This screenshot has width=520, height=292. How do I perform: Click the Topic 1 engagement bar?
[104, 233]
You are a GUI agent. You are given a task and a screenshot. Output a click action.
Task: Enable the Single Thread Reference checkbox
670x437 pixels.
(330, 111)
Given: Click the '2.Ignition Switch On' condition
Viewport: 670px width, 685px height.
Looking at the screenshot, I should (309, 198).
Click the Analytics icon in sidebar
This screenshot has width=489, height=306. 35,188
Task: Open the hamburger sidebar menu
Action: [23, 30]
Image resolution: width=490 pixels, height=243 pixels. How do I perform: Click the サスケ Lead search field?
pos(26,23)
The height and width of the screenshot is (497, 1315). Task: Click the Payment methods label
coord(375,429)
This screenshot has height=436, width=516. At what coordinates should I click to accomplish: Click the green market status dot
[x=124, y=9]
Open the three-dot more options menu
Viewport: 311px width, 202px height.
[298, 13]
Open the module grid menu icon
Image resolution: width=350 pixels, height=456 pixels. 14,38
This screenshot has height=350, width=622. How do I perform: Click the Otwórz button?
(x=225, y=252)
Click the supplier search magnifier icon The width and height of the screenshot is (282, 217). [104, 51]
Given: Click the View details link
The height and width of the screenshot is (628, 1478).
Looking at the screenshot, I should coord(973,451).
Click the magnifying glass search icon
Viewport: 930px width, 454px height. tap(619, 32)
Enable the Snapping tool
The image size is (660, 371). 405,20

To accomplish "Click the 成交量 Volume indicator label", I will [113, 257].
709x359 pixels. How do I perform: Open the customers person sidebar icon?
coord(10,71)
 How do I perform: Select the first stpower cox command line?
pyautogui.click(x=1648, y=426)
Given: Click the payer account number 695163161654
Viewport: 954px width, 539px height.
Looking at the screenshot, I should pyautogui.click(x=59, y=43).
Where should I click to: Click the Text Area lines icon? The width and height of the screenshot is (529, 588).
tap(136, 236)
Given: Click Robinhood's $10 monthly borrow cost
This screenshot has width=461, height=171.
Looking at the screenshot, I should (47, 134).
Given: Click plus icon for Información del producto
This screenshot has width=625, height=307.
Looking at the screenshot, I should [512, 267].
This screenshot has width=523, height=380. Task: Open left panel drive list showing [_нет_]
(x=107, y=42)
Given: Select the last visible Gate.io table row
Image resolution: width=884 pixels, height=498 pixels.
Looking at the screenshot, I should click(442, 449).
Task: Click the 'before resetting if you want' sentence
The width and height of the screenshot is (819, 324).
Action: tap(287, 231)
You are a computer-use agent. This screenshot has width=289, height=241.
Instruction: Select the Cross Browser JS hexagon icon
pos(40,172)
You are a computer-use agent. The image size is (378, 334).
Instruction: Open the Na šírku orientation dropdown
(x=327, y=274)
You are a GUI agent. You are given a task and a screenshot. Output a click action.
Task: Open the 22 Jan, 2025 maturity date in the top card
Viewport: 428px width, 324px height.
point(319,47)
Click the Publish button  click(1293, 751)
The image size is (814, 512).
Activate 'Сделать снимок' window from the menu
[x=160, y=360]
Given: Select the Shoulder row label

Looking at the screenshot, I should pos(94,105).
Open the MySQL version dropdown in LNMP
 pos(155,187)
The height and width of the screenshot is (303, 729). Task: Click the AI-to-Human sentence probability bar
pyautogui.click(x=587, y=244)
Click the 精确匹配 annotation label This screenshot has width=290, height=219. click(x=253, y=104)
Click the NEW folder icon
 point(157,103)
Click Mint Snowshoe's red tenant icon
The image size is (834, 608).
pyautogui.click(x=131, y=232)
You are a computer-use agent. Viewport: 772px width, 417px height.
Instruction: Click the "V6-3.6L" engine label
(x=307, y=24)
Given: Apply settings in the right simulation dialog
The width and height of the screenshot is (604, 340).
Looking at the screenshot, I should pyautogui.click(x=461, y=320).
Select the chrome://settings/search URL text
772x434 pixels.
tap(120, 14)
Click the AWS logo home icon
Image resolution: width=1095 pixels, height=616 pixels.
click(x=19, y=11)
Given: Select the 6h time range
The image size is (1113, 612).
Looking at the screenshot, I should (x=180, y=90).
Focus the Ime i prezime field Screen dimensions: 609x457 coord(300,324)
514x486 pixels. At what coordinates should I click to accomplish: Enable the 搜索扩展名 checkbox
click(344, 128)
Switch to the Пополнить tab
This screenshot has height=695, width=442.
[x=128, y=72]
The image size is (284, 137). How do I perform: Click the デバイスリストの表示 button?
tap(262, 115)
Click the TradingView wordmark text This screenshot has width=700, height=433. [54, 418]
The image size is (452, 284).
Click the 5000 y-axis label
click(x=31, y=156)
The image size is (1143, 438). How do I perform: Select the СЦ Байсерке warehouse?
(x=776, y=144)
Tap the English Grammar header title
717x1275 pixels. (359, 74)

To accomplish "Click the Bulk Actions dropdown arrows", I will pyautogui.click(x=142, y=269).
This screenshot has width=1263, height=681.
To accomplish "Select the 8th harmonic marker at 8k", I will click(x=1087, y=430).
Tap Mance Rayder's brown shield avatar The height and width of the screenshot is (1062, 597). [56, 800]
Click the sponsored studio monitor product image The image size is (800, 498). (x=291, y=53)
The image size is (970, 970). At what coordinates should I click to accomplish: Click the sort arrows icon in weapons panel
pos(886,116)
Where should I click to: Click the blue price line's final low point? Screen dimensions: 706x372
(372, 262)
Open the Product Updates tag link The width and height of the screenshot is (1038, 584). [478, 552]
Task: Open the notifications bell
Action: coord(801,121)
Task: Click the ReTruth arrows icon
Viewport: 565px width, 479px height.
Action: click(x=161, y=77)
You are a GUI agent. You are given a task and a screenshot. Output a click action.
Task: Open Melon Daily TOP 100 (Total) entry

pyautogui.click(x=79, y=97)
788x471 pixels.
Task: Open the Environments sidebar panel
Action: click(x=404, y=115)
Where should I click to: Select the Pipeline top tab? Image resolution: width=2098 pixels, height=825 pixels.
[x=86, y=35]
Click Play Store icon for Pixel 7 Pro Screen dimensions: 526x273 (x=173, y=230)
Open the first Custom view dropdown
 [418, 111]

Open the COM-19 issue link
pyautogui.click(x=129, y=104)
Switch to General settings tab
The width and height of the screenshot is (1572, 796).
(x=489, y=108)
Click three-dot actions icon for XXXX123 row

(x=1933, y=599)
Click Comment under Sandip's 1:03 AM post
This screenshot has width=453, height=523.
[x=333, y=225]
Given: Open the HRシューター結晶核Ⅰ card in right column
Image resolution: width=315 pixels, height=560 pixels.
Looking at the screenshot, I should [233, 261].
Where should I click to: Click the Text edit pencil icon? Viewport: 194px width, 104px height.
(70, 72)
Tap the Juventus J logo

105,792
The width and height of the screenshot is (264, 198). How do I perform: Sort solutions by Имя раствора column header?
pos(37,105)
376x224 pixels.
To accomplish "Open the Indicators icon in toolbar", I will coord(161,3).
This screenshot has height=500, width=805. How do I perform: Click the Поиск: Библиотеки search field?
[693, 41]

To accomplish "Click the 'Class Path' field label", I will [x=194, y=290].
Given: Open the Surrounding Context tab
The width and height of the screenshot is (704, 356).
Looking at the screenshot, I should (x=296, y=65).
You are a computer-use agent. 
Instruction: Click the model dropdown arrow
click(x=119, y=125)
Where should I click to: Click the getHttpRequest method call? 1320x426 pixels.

**SHORT EXERCISE**
Output every line above as a Markdown table with two columns, Row and Line. Number the rows in order and leave out the blank lines.

**ANSWER**
| Row | Line |
|---|---|
| 1 | This screenshot has width=520, height=292. How do I perform: Click the Topic 1 engagement bar? |
| 2 | [104, 233] |
| 3 | You are a GUI agent. You are given a task and a screenshot. Output a click action. |
| 4 | Task: Enable the Single Thread Reference checkbox |
| 5 | 670x437 pixels. |
| 6 | (330, 111) |
| 7 | Given: Click the '2.Ignition Switch On' condition |
| 8 | Viewport: 670px width, 685px height. |
| 9 | Looking at the screenshot, I should (309, 198). |
| 10 | Click the Analytics icon in sidebar |
| 11 | This screenshot has width=489, height=306. 35,188 |
| 12 | Task: Open the hamburger sidebar menu |
| 13 | Action: [23, 30] |
| 14 | Image resolution: width=490 pixels, height=243 pixels. How do I perform: Click the サスケ Lead search field? |
| 15 | pos(26,23) |
| 16 | The height and width of the screenshot is (497, 1315). Task: Click the Payment methods label |
| 17 | coord(375,429) |
| 18 | This screenshot has height=436, width=516. At what coordinates should I click to accomplish: Click the green market status dot |
| 19 | [x=124, y=9] |
| 20 | Open the three-dot more options menu |
| 21 | Viewport: 311px width, 202px height. |
| 22 | [298, 13] |
| 23 | Open the module grid menu icon |
| 24 | Image resolution: width=350 pixels, height=456 pixels. 14,38 |
| 25 | This screenshot has height=350, width=622. How do I perform: Click the Otwórz button? |
| 26 | (x=225, y=252) |
| 27 | Click the supplier search magnifier icon The width and height of the screenshot is (282, 217). [104, 51] |
| 28 | Given: Click the View details link |
| 29 | The height and width of the screenshot is (628, 1478). |
| 30 | Looking at the screenshot, I should coord(973,451). |
| 31 | Click the magnifying glass search icon |
| 32 | Viewport: 930px width, 454px height. tap(619, 32) |
| 33 | Enable the Snapping tool |
| 34 | The image size is (660, 371). 405,20 |
| 35 | To accomplish "Click the 成交量 Volume indicator label", I will [113, 257]. |
| 36 | 709x359 pixels. How do I perform: Open the customers person sidebar icon? |
| 37 | coord(10,71) |
| 38 |  How do I perform: Select the first stpower cox command line? |
| 39 | pyautogui.click(x=1648, y=426) |
| 40 | Given: Click the payer account number 695163161654 |
| 41 | Viewport: 954px width, 539px height. |
| 42 | Looking at the screenshot, I should pyautogui.click(x=59, y=43). |
| 43 | Where should I click to: Click the Text Area lines icon? The width and height of the screenshot is (529, 588). |
| 44 | tap(136, 236) |
| 45 | Given: Click Robinhood's $10 monthly borrow cost |
| 46 | This screenshot has width=461, height=171. |
| 47 | Looking at the screenshot, I should (47, 134). |
| 48 | Given: Click plus icon for Información del producto |
| 49 | This screenshot has width=625, height=307. |
| 50 | Looking at the screenshot, I should [512, 267]. |
| 51 | This screenshot has width=523, height=380. Task: Open left panel drive list showing [_нет_] |
| 52 | (x=107, y=42) |
| 53 | Given: Select the last visible Gate.io table row |
| 54 | Image resolution: width=884 pixels, height=498 pixels. |
| 55 | Looking at the screenshot, I should click(442, 449). |
| 56 | Task: Click the 'before resetting if you want' sentence |
| 57 | The width and height of the screenshot is (819, 324). |
| 58 | Action: tap(287, 231) |
| 59 | You are a computer-use agent. This screenshot has width=289, height=241. |
| 60 | Instruction: Select the Cross Browser JS hexagon icon |
| 61 | pos(40,172) |
| 62 | You are a computer-use agent. The image size is (378, 334). |
| 63 | Instruction: Open the Na šírku orientation dropdown |
| 64 | (x=327, y=274) |
| 65 | You are a GUI agent. You are given a task and a screenshot. Output a click action. |
| 66 | Task: Open the 22 Jan, 2025 maturity date in the top card |
| 67 | Viewport: 428px width, 324px height. |
| 68 | point(319,47) |
| 69 | Click the Publish button  click(1293, 751) |
| 70 | The image size is (814, 512). |
| 71 | Activate 'Сделать снимок' window from the menu |
| 72 | [x=160, y=360] |
| 73 | Given: Select the Shoulder row label |
| 74 | Looking at the screenshot, I should pos(94,105). |
| 75 | Open the MySQL version dropdown in LNMP |
| 76 |  pos(155,187) |
| 77 | The height and width of the screenshot is (303, 729). Task: Click the AI-to-Human sentence probability bar |
| 78 | pyautogui.click(x=587, y=244) |
| 79 | Click the 精确匹配 annotation label This screenshot has width=290, height=219. click(x=253, y=104) |
| 80 | Click the NEW folder icon |
| 81 |  point(157,103) |
| 82 | Click Mint Snowshoe's red tenant icon |
| 83 | The image size is (834, 608). |
| 84 | pyautogui.click(x=131, y=232) |
| 85 | You are a computer-use agent. Viewport: 772px width, 417px height. |
| 86 | Instruction: Click the "V6-3.6L" engine label |
| 87 | (x=307, y=24) |
| 88 | Given: Apply settings in the right simulation dialog |
| 89 | The width and height of the screenshot is (604, 340). |
| 90 | Looking at the screenshot, I should pyautogui.click(x=461, y=320). |
| 91 | Select the chrome://settings/search URL text |
| 92 | 772x434 pixels. |
| 93 | tap(120, 14) |
| 94 | Click the AWS logo home icon |
| 95 | Image resolution: width=1095 pixels, height=616 pixels. |
| 96 | click(x=19, y=11) |
| 97 | Given: Select the 6h time range |
| 98 | The image size is (1113, 612). |
| 99 | Looking at the screenshot, I should (x=180, y=90). |
| 100 | Focus the Ime i prezime field Screen dimensions: 609x457 coord(300,324) |
| 101 | 514x486 pixels. At what coordinates should I click to accomplish: Enable the 搜索扩展名 checkbox |
| 102 | click(344, 128) |
| 103 | Switch to the Пополнить tab |
| 104 | This screenshot has height=695, width=442. |
| 105 | [x=128, y=72] |
| 106 | The image size is (284, 137). How do I perform: Click the デバイスリストの表示 button? |
| 107 | tap(262, 115) |
| 108 | Click the TradingView wordmark text This screenshot has width=700, height=433. [54, 418] |
| 109 | The image size is (452, 284). |
| 110 | Click the 5000 y-axis label |
| 111 | click(x=31, y=156) |
| 112 | The image size is (1143, 438). How do I perform: Select the СЦ Байсерке warehouse? |
| 113 | (x=776, y=144) |
| 114 | Tap the English Grammar header title |
| 115 | 717x1275 pixels. (359, 74) |
| 116 | To accomplish "Click the Bulk Actions dropdown arrows", I will pyautogui.click(x=142, y=269). |
| 117 | This screenshot has width=1263, height=681. |
| 118 | To accomplish "Select the 8th harmonic marker at 8k", I will click(x=1087, y=430). |
| 119 | Tap Mance Rayder's brown shield avatar The height and width of the screenshot is (1062, 597). [56, 800] |
| 120 | Click the sponsored studio monitor product image The image size is (800, 498). (x=291, y=53) |
| 121 | The image size is (970, 970). At what coordinates should I click to accomplish: Click the sort arrows icon in weapons panel |
| 122 | pos(886,116) |
| 123 | Where should I click to: Click the blue price line's final low point? Screen dimensions: 706x372 |
| 124 | (372, 262) |
| 125 | Open the Product Updates tag link The width and height of the screenshot is (1038, 584). [478, 552] |
| 126 | Task: Open the notifications bell |
| 127 | Action: coord(801,121) |
| 128 | Task: Click the ReTruth arrows icon |
| 129 | Viewport: 565px width, 479px height. |
| 130 | Action: click(x=161, y=77) |
| 131 | You are a GUI agent. You are given a task and a screenshot. Output a click action. |
| 132 | Task: Open Melon Daily TOP 100 (Total) entry |
| 133 | pyautogui.click(x=79, y=97) |
| 134 | 788x471 pixels. |
| 135 | Task: Open the Environments sidebar panel |
| 136 | Action: click(x=404, y=115) |
| 137 | Where should I click to: Select the Pipeline top tab? Image resolution: width=2098 pixels, height=825 pixels. |
| 138 | [x=86, y=35] |
| 139 | Click Play Store icon for Pixel 7 Pro Screen dimensions: 526x273 (x=173, y=230) |
| 140 | Open the first Custom view dropdown |
| 141 |  [418, 111] |
| 142 | Open the COM-19 issue link |
| 143 | pyautogui.click(x=129, y=104) |
| 144 | Switch to General settings tab |
| 145 | The width and height of the screenshot is (1572, 796). |
| 146 | (x=489, y=108) |
| 147 | Click three-dot actions icon for XXXX123 row |
| 148 | (x=1933, y=599) |
| 149 | Click Comment under Sandip's 1:03 AM post |
| 150 | This screenshot has width=453, height=523. |
| 151 | [x=333, y=225] |
| 152 | Given: Open the HRシューター結晶核Ⅰ card in right column |
| 153 | Image resolution: width=315 pixels, height=560 pixels. |
| 154 | Looking at the screenshot, I should [233, 261]. |
| 155 | Where should I click to: Click the Text edit pencil icon? Viewport: 194px width, 104px height. |
| 156 | (70, 72) |
| 157 | Tap the Juventus J logo |
| 158 | 105,792 |
| 159 | The width and height of the screenshot is (264, 198). How do I perform: Sort solutions by Имя раствора column header? |
| 160 | pos(37,105) |
| 161 | 376x224 pixels. |
| 162 | To accomplish "Open the Indicators icon in toolbar", I will coord(161,3). |
| 163 | This screenshot has height=500, width=805. How do I perform: Click the Поиск: Библиотеки search field? |
| 164 | [693, 41] |
| 165 | To accomplish "Click the 'Class Path' field label", I will [x=194, y=290]. |
| 166 | Given: Open the Surrounding Context tab |
| 167 | The width and height of the screenshot is (704, 356). |
| 168 | Looking at the screenshot, I should (x=296, y=65). |
| 169 | You are a computer-use agent.  |
| 170 | Instruction: Click the model dropdown arrow |
| 171 | click(x=119, y=125) |
| 172 | Where should I click to: Click the getHttpRequest method call? 1320x426 pixels. |